Saturday 31 January 2009

The Art of Camping

So onto the last of Hugh's obstacles to tentmaker ministry.

The living out of the priest’s office seems often to drift from the ontological and inspirational to the functional and tired. Of course there are exceptions, but many parish clergy drift towards becoming museum attendants: preserving the artefacts, discouraging innovation and preferring well behaved visitors who admire the exhibits.

This seems to be saying, using a parody from the epistle, "when I was a theological student I had high hopes but now that I am a minister I have to put away visionary concepts and become a routine religious." How often have I heard ministers say, they didn't teach me this in College, when faced with some functional aspect of organisation.

Just last week, I popped into Hugh's Church of St James whilst passing through London and was heartened to see within this Wren masterpiece, 2 men of the road, asleep on pews, keeping warm from the winter chill, whilst city people where at prayer, and musicians where getting ready for an evening concert of classical music.

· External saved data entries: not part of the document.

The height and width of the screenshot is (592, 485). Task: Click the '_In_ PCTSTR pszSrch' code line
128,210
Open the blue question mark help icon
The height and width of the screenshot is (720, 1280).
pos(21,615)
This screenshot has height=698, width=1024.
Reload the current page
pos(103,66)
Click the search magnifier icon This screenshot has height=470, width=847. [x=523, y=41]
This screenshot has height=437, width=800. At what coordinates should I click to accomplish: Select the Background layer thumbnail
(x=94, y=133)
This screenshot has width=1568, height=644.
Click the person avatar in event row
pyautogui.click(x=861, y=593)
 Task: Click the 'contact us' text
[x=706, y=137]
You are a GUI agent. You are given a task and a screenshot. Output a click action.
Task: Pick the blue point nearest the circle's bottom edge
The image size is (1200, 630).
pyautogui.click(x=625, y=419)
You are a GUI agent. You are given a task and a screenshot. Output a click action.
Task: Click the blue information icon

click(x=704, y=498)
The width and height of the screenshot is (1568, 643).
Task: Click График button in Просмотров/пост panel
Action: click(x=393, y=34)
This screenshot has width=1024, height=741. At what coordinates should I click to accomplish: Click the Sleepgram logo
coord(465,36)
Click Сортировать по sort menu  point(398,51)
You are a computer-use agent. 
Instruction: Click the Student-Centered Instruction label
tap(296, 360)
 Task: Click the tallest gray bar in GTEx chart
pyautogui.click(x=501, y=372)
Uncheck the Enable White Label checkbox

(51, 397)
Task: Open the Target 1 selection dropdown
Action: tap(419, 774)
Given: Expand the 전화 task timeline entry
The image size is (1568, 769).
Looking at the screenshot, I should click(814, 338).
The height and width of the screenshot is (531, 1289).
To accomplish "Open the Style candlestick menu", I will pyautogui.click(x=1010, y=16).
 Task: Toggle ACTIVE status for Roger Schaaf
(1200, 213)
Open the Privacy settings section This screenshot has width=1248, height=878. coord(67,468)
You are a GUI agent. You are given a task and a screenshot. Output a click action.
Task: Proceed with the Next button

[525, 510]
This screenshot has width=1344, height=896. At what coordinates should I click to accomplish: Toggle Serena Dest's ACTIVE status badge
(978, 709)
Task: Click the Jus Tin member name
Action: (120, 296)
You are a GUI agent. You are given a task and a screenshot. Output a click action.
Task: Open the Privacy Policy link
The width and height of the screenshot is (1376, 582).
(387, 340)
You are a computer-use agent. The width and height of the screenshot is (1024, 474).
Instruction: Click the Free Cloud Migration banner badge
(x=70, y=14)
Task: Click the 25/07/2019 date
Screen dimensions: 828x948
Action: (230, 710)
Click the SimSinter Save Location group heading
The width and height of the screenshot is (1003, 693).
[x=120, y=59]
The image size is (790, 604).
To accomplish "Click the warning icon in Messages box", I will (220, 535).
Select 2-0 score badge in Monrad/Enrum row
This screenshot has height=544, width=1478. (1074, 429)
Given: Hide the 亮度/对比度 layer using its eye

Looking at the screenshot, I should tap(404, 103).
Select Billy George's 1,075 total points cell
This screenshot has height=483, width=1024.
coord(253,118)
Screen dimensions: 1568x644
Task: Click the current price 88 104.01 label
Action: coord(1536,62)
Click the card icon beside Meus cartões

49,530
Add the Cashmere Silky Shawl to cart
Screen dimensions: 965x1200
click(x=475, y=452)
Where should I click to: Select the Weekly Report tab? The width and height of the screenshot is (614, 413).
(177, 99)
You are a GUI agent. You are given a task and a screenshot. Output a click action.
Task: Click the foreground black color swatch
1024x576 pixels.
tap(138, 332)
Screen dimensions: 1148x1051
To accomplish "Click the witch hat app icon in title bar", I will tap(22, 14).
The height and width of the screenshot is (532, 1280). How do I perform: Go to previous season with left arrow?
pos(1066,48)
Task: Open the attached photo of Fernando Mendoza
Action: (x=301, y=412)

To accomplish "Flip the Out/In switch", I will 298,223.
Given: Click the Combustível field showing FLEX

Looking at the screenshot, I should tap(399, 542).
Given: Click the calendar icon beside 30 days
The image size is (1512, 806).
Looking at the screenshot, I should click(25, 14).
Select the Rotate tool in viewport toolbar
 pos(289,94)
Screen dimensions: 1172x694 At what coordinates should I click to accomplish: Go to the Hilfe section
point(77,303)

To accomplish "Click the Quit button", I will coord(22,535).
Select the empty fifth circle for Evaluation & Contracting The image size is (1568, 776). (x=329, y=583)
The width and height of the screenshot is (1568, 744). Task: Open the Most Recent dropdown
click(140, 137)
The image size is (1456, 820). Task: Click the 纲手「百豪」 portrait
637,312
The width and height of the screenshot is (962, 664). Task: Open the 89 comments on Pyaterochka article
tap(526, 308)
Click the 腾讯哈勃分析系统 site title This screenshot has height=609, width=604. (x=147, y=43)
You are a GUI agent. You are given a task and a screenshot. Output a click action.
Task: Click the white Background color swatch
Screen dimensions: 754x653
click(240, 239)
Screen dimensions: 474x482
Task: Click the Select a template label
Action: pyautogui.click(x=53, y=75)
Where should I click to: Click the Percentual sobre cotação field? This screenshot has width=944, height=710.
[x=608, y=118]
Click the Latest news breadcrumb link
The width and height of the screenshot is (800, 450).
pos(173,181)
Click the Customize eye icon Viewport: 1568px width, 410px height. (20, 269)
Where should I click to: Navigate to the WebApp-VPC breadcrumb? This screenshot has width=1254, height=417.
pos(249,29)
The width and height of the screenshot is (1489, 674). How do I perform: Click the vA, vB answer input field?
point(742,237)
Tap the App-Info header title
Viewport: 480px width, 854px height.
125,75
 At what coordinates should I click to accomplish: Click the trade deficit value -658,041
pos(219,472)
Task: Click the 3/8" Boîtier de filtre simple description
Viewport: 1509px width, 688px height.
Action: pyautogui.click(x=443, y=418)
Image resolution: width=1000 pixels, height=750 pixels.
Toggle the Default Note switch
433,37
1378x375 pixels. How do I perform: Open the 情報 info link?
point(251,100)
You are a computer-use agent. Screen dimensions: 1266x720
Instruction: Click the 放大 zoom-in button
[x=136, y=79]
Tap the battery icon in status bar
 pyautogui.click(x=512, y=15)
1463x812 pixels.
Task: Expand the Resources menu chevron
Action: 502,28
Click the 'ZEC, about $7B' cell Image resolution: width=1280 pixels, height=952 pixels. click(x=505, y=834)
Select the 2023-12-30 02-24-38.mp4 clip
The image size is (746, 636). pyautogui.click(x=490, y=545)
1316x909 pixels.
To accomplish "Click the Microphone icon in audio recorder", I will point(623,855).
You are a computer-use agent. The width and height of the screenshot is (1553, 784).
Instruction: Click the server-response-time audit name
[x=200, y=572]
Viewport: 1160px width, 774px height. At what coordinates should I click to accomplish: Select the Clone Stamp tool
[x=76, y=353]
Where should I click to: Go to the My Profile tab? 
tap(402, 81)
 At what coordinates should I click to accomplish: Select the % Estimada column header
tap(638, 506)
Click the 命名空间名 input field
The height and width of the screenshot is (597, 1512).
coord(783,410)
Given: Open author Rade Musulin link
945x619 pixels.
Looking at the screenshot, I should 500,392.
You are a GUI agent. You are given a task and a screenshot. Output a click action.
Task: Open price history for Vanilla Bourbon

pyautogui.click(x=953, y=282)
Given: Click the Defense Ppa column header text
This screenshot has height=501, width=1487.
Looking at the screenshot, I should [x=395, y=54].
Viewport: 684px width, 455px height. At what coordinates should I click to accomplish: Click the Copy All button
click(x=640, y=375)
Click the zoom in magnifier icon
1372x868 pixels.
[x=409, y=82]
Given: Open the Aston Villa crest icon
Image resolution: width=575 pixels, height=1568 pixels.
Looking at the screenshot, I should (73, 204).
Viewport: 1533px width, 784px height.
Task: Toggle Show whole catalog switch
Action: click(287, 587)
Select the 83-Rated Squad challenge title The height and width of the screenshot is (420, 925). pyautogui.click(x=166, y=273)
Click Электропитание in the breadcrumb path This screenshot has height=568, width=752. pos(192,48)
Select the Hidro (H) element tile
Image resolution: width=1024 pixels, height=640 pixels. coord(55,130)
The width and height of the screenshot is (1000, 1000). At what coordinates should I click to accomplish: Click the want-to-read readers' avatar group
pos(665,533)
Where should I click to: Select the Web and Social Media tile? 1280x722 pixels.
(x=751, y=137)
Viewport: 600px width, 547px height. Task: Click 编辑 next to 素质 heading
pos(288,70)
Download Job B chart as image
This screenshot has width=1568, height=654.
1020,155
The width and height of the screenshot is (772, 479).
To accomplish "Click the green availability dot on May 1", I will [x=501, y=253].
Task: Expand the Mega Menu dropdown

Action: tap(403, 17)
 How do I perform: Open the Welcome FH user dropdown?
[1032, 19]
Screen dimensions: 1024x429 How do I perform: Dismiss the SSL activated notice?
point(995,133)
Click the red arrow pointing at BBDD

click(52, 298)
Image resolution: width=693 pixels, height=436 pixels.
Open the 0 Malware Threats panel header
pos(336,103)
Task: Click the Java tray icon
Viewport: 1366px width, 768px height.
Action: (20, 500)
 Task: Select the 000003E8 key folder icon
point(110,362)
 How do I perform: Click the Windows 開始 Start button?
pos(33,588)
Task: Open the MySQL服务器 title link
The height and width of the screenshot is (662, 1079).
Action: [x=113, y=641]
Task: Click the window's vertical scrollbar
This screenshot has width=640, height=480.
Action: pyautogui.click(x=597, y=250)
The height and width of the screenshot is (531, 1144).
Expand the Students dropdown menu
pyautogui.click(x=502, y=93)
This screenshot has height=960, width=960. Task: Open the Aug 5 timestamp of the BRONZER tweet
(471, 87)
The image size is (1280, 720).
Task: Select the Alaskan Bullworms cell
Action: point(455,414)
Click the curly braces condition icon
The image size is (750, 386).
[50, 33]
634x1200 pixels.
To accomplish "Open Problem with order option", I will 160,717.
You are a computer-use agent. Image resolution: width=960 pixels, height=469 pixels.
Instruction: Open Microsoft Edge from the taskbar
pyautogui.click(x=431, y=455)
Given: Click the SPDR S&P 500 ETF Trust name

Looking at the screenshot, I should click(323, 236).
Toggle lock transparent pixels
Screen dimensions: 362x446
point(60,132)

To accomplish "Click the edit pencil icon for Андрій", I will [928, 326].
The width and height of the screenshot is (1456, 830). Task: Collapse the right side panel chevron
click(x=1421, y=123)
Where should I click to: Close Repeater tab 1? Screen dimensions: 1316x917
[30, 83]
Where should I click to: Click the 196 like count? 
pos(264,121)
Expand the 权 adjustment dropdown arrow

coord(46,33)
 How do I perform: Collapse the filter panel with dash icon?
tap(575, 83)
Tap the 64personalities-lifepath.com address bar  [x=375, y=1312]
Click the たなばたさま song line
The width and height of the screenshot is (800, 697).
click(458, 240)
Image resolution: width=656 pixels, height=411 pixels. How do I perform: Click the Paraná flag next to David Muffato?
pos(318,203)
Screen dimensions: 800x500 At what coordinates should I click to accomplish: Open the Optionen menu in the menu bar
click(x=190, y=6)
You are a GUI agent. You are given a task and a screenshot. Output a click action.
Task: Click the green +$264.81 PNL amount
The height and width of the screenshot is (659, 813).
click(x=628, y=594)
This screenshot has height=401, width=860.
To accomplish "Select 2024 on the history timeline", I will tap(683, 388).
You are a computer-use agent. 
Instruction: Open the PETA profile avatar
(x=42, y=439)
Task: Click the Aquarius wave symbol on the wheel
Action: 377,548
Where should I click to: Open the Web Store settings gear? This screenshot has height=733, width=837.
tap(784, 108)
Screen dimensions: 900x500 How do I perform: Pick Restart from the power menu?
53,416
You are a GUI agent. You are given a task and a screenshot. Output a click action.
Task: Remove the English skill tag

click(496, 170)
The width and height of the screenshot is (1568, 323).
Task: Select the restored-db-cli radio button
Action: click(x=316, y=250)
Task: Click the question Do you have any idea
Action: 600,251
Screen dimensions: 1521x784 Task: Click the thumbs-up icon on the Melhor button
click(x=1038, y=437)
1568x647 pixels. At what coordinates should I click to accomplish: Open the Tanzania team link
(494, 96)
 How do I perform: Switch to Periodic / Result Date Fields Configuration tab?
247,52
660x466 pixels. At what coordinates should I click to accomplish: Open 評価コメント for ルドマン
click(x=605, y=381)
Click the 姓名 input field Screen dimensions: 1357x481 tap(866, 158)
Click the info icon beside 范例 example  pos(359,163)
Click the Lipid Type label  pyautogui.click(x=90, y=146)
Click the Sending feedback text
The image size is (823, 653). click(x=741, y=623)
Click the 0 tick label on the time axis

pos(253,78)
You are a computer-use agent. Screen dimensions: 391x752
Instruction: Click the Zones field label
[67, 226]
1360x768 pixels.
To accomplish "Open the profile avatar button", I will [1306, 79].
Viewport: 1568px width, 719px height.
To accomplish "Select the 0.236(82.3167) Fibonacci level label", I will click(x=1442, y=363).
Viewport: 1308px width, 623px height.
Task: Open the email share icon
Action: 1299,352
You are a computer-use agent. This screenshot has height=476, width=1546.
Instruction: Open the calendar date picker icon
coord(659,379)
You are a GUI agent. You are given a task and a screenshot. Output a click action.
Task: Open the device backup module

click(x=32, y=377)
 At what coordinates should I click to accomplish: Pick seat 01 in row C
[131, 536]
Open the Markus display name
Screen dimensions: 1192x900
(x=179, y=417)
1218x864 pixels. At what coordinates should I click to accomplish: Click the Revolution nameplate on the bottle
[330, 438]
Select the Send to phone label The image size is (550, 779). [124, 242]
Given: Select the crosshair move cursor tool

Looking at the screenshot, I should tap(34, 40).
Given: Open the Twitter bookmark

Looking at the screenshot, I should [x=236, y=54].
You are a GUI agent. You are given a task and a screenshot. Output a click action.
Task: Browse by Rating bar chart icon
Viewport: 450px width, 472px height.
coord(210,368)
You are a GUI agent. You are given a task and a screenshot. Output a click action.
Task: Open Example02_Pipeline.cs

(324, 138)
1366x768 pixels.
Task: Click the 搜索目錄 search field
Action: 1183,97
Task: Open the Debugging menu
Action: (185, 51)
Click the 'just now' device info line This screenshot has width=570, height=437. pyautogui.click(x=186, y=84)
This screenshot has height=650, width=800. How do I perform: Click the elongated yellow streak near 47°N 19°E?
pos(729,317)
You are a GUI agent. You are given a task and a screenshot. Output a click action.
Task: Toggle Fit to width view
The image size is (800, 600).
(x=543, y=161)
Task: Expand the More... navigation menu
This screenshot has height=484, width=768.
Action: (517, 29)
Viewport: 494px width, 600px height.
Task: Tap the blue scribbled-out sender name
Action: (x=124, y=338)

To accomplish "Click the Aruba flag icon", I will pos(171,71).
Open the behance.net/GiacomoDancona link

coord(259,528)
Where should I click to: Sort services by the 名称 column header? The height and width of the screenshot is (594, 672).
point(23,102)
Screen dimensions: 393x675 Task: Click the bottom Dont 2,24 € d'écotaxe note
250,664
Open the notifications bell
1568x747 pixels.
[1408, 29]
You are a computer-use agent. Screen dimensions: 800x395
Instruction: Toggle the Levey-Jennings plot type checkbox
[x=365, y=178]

Truly this was a glimpse of an ontological church at work and I define ontology - the study of the nature being.

For me, this is the essence of tentmaker ministry - the incarnational ministry of being and has much to say about the ministry of the institutional church. What is clear, is that the institutional church has great problems with what is often viewed as this maverick ministry. Whilst it holds theoretically high theology of ministry, the church seems lack the ability to express this through praxis.

Such practice is surely only determined through a physical, emotional and spiritual presence within a given context, what we might call the principles of incarnational ministry where
  • Incarnational ministry has to be transparent where the benefit of our actions are free of suspect intention and allows others to discover the source of such goodness is the Word made flesh in us.
  • Incarnational ministry is vulnerable in that it cannot and should not inoculate itself from the hurt of those it is helping
  • Incarnational ministry is what someone has called an applied agape truly being WITH the people and truly vulnerable.
  • Incarnational ministry embraces the culture without succumbing to it.
  • Incarnational ministry is always willing to take on itself the suffering of the oppressed.
Lesslie Newbigin said, ''The word without the deed is empty. The deed without the word is mute.''

In this context, Hauerwas and Willimon comment that the pastor’s job description is "not the sustenance of a service club within a generally Christian culture, but the survival of a colony within an alien society" (Hauerwas 1989, 115). The authors assert that all Christians are "ordained through baptism," and that there is therefore no "specialness" about pastors. All leaders in a local congregation have the responsibility of building up the congregation. In a society that "corrupts and co-opts Christians" the unique role of the pastor is to help the congregation gather the resources necessary to be the colony of God’s righteousness (Hauerwas, Resident Aliens (1989) 139).